Ровно на десять минут над руинами повисла тишина.

— Время вышло, я слушаю! — прокричал Гирландайо в свой мегафон.

— Простите? — раздался из руин голос усиленный голос Глефода.

— Я слу-ша-ю! — раздраженно повторил лейтенант.

— Слушаете что?

— Я слушаю, что вы собираетесь мне сказать.

— Иии… — замялся Глефод. — А что мы должны вам сказать?

Гирландайо заскрипел зубами. Скрип разнесся по полю еще не начавшейся битвы.

— Вы, — взял он себя в руки, — должны сказать мне, почему ваш такой маленький, такой непрофессиональный отряд пытается оказать нам сопротивление! Я дал вам десять минут, чтобы вы нашли оправдание, которое спасет ваши жизни!

— А! — воскликнул Глефод. — Вот оно что! А я все думал, почему вы вдруг утихли. У вас, кажется, в избытке патронов, и раз — никакой стрельбы! Простите меня, ради бога, я сегодня не выспался и соображаю слабо. Так, значит, вы хотите знать, почему мы с вами сражаемся?

— Да, да, да! — не выдержал Гирландайо.

— Ну, мы сражаемся с вами потому, что хотим вас победить.

— Довольно! — Гирландайо отбросил мегафон. — Солдаты, слушать мою команду! Выходим из укрытия и готовимся к фронтальной атаке!

— Но, сэр! — вмешался ординарец. — У них же винтовка.

— Я знаю, — сказал лейтенант. — Это модель «Кригга», я узнал ее по звуку выстрела. У этой винтовки, дружок, магазин всего на тридцать патронов, и даже если она ранит или убьет тридцать человек, нас останется еще четыреста двадцать. Поэтому ша-гом мар-ш, Джамед не похвалит нас, если мы будем бездельничать!

Словно тараканы, солдаты первого разведывательного батальона высыпали из дома и бросились в атаку. Они бежали бодро и остановились только тогда, когда увидели врага.

Если представить противника, который нисколько не похож на врага и даже не пытается казаться опасным, это был именно такой противник.

На профессионалов, мастеров воинского дела, вооруженных по последнему слову техники, надвигался нелепый шутовской маскарад. В бой против лучевых винтовок и крак-гранат шли вперевалку рыцари, громыхающие доспехами, мушкетеры в шляпах с плюмажами, разодетые в пух и прах гурабские гвардейцы, солдаты Нигрема в высоких бобровых шапках, гусары, урбадские конкистадоры, индейцы кри, вооруженные луками, самураи эпохи Тода в ламеллярной броне, ландскнехты в кольчугах и остроклювых шлемах. В бой шли даже пещерные люди, одетые в шкуры и сжимающие в руках дубины и каменные топоры.

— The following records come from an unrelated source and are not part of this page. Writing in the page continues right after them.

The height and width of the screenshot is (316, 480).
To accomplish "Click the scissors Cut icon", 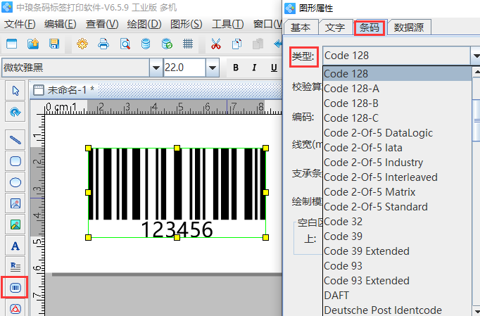I will (216, 44).
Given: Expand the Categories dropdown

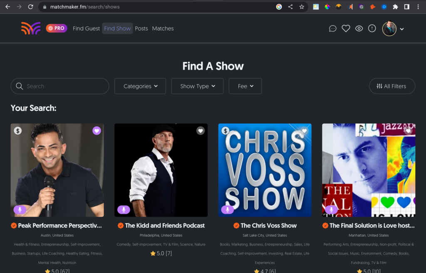Looking at the screenshot, I should 140,86.
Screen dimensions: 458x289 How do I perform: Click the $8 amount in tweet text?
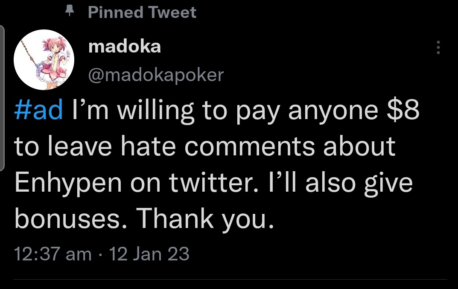403,110
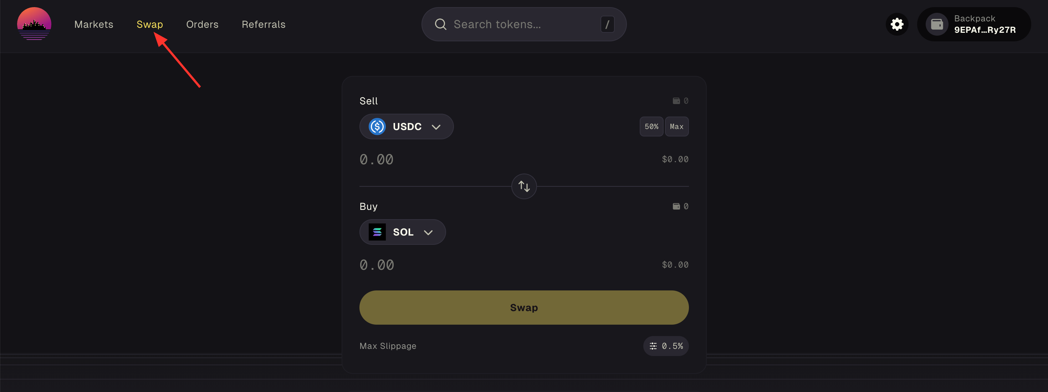Click the swap direction arrows icon
1048x392 pixels.
point(524,186)
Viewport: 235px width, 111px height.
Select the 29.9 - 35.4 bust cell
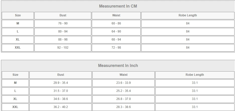click(x=61, y=83)
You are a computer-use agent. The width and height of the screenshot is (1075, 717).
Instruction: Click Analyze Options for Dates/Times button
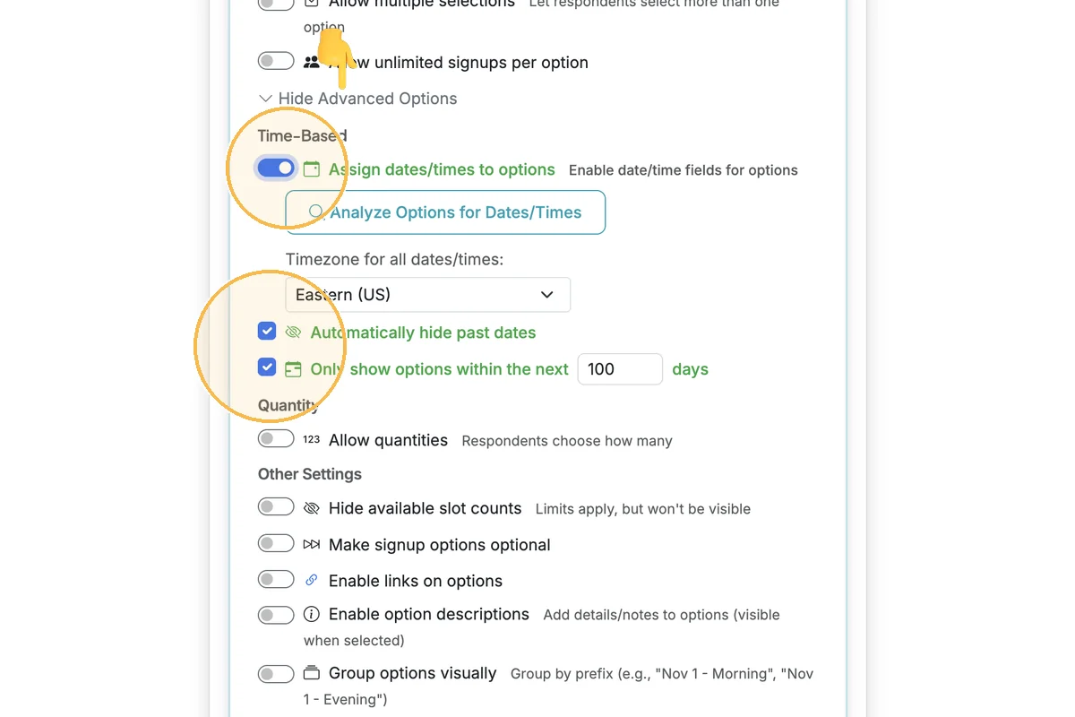pyautogui.click(x=445, y=212)
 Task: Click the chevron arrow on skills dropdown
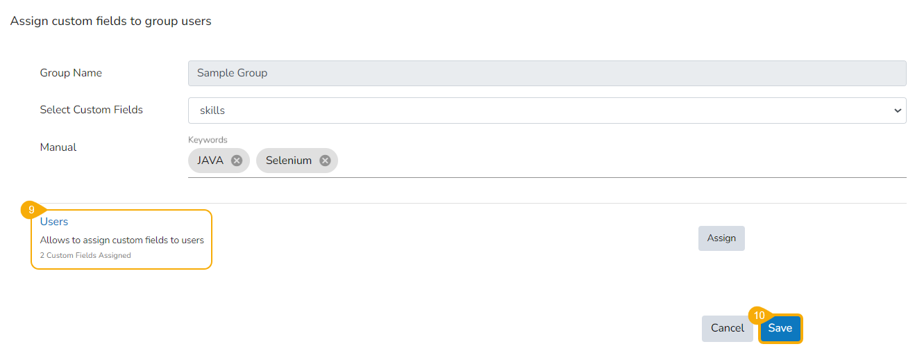(898, 111)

И солдаты нового мира опешили. Они готовы были драться с любым врагом — смести его, раздавить, одолеть, уничтожить. Но биться с ряжеными, противостоять ожившей истории? К этому их не готовили, они понятия не имели, что с этим делать.

Ситуация была настолько абсурдна, нелепа, неправдоподобна, что растерялся и лейтенант Гирландайо. Словно сомнамбула, он смотрел, как противник подходит все ближе. Вот ряженые подошли на десять шагов, на пять — вот они подошли к солдатам вплотную и на мгновение словно слились с ними. Казалось, они вот-вот остановятся, разобьются о стену бойцов — однако этого не случилось. Словно вода через трещины в камне, они просочились через батальон Гирландайо. Если бы хоть один из них ударил, толкнул или сказал слово — морок, охвативший солдат, был бы разрушен. Перед ними встал бы противник, с которым можно иметь дело. Но рыцари, индейцы и самураи молчали и просто шли вперед, сквозь воинов современного мира, как если бы их просто не существовало. Они шли словно призраки, словно тени, обходя застывших в изумлении солдат — и почему-то в тот момент Гирландайо ощутил призрачными не их, а именно себя и весь свой батальон.

Ни один солдат так и не выстрелил, пальцы застыли на курках, точно каменные. Маскарад прошел через бойцов Освободительной армии, не убив никого и не ранив. Маскарад встал перед Гирландайо, и командирский свисток выпал у того изо рта. Из рядов маскарада вышел рыцарь в панцире, тронутом патиной. Он воздел над лейтенантом двуручный меч и прогудел:

— Все кончено, лейтенант, вы наш пленник. Вы проиграли, бросайте оружие.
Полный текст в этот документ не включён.